I don't like the knee-jerk "we already knew all of this" reactions because (1) it's not always exactly true and (2) it's the kind of stuff that Clinton supporters deny all the time. Nonetheless, if you are looking for bodies, bribes etc, that's not here, at least so far.

the last famous person you were surprised to discover was actually (man alive), Monday, 17 October 2016 16:01 (nine years ago)

Can I just say, it's not okay to hack and leak peoples personal emails to find out how they 'really think'. It's illegal bullshit, and nothing that has come out of the podesta mails so far legitimates what's a gross breach of privacy.

Frederik B, Monday, 17 October 2016 16:05 (nine years ago)

The way certain parts of the hard left has become completely okay with illegal attacks on their 'liberal' opponents is gross and unhealthy.

Frederik B, Monday, 17 October 2016 16:06 (nine years ago)

seems likely Hillary called in some State Dept favors from Ecuador and if so good for her Assange should be in jail

Οὖτις, Monday, 17 October 2016 16:11 (nine years ago)

when you give 1.4 million people top secret clearance these things happen

AdamVania (Adam Bruneau), Monday, 17 October 2016 16:21 (nine years ago)

Clinton campaign shouldn't have given 1.4 million staff members security clearance. Thx Adam!

by the light of the burning Citroën, Monday, 17 October 2016 16:40 (nine years ago)

There is however a lot of interesting stuff in terms of insights into how the Clinton campaign operates, what people inside it really think, arguably just how political power works in the US in 2016 and how it interacts with finance and other industries (speaking both to the transcripts and the podesta emails).

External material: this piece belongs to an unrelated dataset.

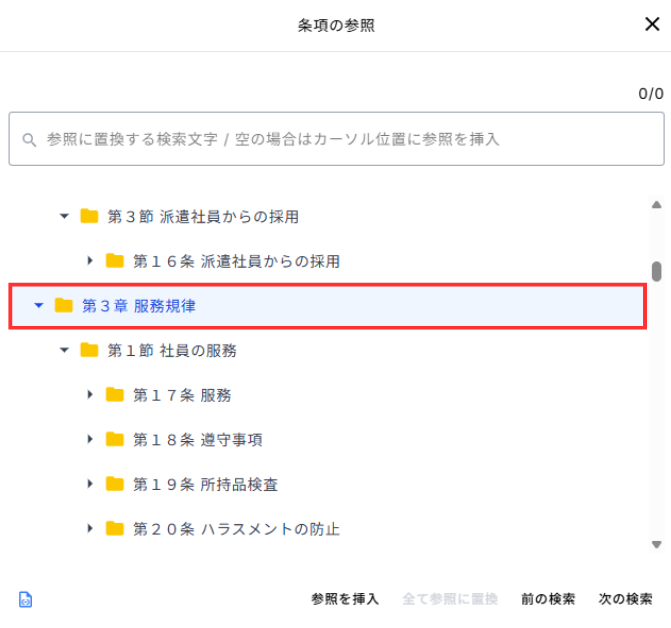This screenshot has height=628, width=671.
Task: Collapse the 第3章 服務規律 chapter
Action: pyautogui.click(x=39, y=306)
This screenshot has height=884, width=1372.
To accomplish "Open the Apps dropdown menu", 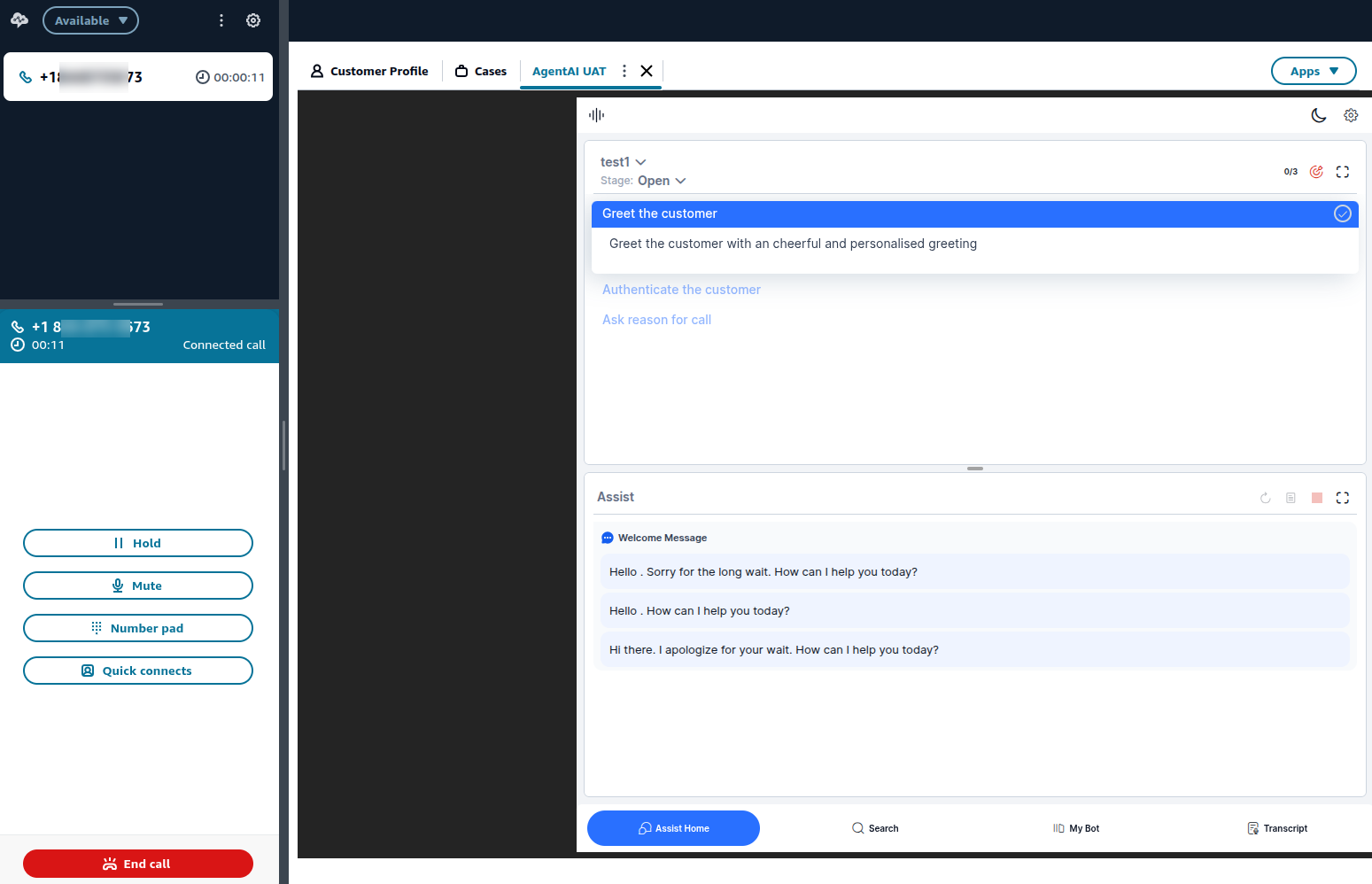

i have yet to see anything particularly interesting or enlightening

Mordy, Monday, 17 October 2016 16:45 (nine years ago)

How about the proposal to put fake anti-wall-street rhetoric in the Deutsche Bank speech in order to then leak it and throw people off the scent.

the last famous person you were surprised to discover was actually (man alive), Monday, 17 October 2016 16:48 (nine years ago)

At a minimum that's hilarious imo

the last famous person you were surprised to discover was actually (man alive), Monday, 17 October 2016 16:52 (nine years ago)

It didn't happen. And hilarious doesn't make it legal to hack.